Our results, therefore, suggest that in the brain, the P_i → ATP rate measured by MT reflects net oxidative ATP synthesis. Approximately 90-95% energy production and consumption in the brain is ascribed to neurons and occurs predominantly oxidatively (2, 30, 31). However, glucose uptake and conversion to lactate by glycolysis is thought to occur mainly in the glia (32-34), whereas the neurons (not glia) are responsible for most of the cerebral oxygen consumption (e.g., refs. 2 and 30 and references therein). Therefore, the P_i → ATP rate measured by MT in the brain appears to represent mainly neuronal ATP synthesis.

The MR measured P_i → ATP rate contains some contributions from both gray and white matter in the occipital pole. However, because the interhemispheric and calcarine fissures and the outer cortical surface of each hemisphere converge at the occipital pole, the gray matter volume is large compared with the white matter volume in this region. Thus, the ³¹P signal detected by MR will be more heavily weighted toward gray matter. Similar partial volume effects also exists for the PET data (28, 29) used for calculating the net rate of ATP synthesis for comparison with the present MR measurement. In the PET measurements, the nominal voxel size was ≈3 cm³, and the data were averaged over several voxels over the occipital pole.

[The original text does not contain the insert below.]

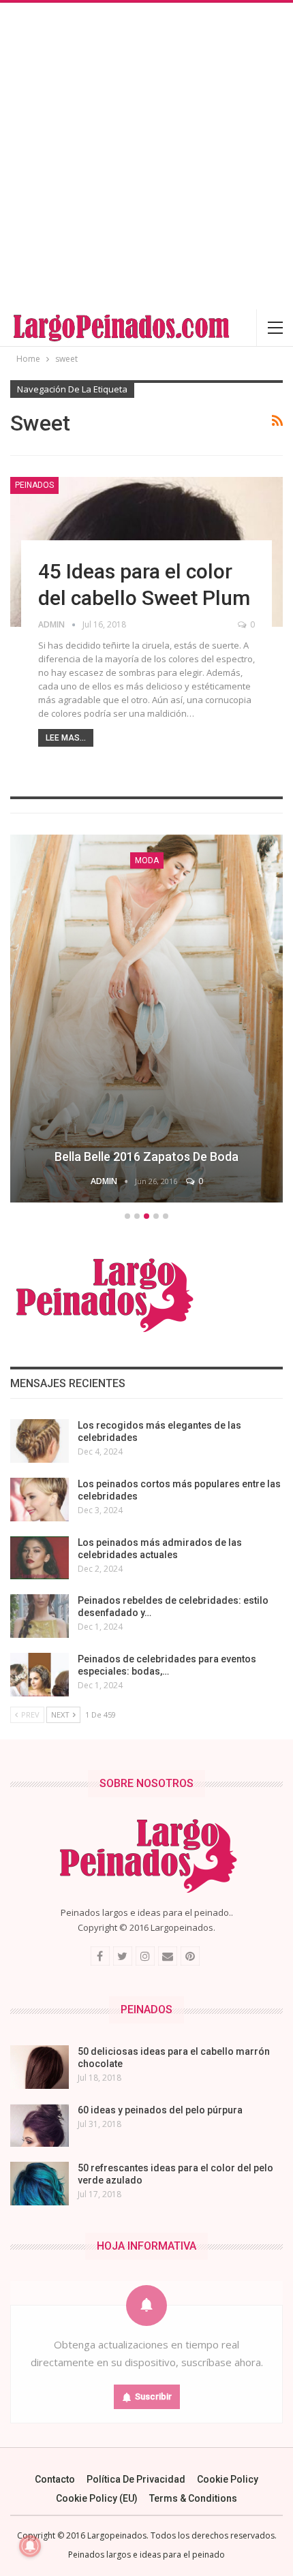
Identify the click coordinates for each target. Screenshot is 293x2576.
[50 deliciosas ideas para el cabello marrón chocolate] (39, 2067)
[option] (146, 1021)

In this region of the brain, the PET data does not have the ability to accurately distinguish gray matter from the small amount of intertwined white matter. However, PET measurements in this region are often referred to as ”gray” matter values because the confluence of gray matter ribbons of the two fissures and the outer cortical surface does not leave much room for white matter. Separate measurements of white matter by the PET technique can be obtained only from the central regions of the brain where large and contiguous tracts of white matter can be found, for example in the centrum semiovale, where the CMRO₂/CMR_glu ratio of 5.8 ± 0.8 has been reported (29). Therefore, both the MR and PET data in the occipital pole will originate largely from gray matter but with some partial volume effects from white matter.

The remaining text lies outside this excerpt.